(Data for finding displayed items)

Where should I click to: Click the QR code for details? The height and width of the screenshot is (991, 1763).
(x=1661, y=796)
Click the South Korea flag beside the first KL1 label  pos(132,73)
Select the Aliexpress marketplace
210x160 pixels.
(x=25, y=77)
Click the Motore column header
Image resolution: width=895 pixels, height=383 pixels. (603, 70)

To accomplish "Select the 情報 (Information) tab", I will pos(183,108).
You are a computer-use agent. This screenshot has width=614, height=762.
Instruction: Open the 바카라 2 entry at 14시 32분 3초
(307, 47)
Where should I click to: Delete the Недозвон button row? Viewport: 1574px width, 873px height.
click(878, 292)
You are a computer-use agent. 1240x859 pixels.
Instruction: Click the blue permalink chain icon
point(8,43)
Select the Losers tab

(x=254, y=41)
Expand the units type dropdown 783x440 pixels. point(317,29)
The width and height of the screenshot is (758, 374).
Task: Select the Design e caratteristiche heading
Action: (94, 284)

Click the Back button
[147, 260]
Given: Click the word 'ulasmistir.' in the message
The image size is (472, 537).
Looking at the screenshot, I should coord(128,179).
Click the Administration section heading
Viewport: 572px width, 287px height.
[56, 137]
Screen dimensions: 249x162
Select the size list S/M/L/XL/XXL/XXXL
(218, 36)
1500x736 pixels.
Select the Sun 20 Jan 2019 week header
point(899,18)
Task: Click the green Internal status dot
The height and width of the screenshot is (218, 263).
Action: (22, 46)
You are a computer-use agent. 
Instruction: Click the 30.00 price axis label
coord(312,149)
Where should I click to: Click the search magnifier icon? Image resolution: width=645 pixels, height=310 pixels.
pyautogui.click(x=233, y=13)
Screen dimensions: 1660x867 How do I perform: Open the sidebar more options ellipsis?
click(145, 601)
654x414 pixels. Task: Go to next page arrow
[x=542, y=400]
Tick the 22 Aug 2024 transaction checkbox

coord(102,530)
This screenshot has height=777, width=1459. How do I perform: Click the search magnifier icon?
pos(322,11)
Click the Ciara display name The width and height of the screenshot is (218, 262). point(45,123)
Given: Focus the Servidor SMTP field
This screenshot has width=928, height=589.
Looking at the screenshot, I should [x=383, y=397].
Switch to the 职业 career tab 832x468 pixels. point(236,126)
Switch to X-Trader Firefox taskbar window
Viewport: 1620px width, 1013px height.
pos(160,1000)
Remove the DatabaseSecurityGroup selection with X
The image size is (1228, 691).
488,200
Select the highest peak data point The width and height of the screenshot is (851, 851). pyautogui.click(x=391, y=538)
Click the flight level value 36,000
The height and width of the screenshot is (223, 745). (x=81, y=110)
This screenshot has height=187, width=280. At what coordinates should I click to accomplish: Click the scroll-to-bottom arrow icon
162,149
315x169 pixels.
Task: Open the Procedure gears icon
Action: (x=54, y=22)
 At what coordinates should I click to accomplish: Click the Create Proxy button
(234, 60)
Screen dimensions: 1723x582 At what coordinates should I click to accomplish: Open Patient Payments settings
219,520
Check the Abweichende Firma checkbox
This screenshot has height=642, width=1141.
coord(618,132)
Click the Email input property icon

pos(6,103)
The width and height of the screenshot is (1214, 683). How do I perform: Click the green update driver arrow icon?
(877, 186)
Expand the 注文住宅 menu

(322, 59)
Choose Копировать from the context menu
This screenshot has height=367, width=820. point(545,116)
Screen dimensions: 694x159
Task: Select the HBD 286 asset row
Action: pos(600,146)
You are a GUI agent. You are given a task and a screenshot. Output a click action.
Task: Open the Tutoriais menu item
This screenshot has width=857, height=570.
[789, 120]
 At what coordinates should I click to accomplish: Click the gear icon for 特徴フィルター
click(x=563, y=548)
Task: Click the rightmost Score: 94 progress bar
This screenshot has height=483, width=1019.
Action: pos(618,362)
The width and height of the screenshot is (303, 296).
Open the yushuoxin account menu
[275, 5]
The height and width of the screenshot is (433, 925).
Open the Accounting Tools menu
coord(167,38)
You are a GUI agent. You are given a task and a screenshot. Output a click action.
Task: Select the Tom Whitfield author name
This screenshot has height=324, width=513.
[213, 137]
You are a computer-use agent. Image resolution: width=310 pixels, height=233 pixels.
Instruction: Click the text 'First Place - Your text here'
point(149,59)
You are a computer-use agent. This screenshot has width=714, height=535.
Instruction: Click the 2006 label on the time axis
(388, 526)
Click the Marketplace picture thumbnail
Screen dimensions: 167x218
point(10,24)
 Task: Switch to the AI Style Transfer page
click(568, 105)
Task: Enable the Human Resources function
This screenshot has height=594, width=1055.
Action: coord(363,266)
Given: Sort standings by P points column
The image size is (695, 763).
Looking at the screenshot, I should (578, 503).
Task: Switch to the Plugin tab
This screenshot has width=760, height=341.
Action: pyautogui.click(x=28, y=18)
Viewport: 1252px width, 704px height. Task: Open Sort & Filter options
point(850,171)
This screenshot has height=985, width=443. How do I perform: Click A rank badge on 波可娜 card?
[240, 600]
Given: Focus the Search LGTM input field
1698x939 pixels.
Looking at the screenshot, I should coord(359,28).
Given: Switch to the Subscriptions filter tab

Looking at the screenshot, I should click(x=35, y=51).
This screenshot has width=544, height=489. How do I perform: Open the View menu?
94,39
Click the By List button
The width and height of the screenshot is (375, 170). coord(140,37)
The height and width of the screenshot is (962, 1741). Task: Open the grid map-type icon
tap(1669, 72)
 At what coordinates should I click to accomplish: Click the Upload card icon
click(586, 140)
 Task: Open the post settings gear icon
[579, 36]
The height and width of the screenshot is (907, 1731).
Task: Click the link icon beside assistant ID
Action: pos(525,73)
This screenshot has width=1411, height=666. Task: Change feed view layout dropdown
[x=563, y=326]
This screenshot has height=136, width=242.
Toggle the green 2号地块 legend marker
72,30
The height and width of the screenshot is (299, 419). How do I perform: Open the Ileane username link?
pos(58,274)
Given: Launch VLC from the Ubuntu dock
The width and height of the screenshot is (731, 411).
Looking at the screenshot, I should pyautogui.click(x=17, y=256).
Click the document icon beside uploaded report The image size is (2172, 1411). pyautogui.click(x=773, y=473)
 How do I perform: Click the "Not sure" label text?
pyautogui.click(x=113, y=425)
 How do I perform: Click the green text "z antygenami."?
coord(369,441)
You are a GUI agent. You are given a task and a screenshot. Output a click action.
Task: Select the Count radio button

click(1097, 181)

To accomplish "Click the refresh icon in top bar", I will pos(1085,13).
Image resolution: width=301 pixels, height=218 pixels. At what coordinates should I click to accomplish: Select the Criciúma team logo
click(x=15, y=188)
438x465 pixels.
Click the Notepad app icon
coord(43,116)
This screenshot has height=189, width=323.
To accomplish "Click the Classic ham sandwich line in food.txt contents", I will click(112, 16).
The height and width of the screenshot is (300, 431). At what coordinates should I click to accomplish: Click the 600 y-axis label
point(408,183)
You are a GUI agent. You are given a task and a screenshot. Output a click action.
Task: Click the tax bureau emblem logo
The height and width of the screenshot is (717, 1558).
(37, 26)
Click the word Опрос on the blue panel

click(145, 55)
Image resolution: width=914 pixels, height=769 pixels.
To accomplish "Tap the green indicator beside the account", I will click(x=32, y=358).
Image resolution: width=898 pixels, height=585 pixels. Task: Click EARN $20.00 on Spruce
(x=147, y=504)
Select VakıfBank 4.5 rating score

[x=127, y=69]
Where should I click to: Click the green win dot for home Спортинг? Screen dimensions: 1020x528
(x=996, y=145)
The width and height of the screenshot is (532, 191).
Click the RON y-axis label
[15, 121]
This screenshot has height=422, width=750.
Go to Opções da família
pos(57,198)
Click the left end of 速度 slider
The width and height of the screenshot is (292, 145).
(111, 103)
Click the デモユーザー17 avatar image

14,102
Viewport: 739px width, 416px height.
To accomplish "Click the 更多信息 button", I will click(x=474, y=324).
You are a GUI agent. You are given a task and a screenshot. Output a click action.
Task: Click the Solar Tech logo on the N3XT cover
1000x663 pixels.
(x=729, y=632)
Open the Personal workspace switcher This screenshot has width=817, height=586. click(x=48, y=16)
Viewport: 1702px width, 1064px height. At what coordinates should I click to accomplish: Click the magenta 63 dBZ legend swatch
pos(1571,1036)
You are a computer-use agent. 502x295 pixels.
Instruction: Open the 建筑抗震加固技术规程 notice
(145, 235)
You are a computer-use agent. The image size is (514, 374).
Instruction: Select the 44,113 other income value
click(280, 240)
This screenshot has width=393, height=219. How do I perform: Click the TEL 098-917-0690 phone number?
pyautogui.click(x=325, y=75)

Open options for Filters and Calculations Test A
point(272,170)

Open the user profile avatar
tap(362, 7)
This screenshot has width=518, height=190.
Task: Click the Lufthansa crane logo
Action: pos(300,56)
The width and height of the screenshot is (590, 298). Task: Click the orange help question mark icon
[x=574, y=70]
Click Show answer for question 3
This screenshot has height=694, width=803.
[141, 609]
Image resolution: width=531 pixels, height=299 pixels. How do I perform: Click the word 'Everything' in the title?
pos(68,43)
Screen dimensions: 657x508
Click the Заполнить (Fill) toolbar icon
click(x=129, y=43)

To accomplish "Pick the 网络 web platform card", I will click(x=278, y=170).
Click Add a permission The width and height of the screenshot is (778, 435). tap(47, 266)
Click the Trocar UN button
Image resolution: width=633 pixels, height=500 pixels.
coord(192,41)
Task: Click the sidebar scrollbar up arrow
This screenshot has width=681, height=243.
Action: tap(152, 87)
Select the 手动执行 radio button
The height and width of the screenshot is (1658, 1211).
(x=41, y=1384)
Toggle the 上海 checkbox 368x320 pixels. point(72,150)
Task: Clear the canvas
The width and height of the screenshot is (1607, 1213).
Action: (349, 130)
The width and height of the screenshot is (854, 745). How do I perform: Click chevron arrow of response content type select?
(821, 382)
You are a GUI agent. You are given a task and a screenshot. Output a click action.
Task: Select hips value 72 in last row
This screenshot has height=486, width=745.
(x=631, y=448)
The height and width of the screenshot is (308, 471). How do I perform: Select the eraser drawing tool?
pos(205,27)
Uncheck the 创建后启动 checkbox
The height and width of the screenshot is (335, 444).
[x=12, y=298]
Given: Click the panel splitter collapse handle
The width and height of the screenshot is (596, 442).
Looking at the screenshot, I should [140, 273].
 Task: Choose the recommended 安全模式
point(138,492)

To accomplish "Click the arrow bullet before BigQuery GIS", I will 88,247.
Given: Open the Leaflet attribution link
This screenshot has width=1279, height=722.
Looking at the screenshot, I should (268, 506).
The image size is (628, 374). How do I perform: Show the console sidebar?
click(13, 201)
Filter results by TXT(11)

__Aim__:
Change "console" to "terminal" in the data from the line with "I will 88,247." through the last line, both included. Return only those lines, with everything else left the same.

__Response for this exercise__:
To accomplish "Click the arrow bullet before BigQuery GIS", I will 88,247.
Given: Open the Leaflet attribution link
This screenshot has width=1279, height=722.
Looking at the screenshot, I should (268, 506).
The image size is (628, 374). How do I perform: Show the terminal sidebar?
click(13, 201)
Filter results by TXT(11)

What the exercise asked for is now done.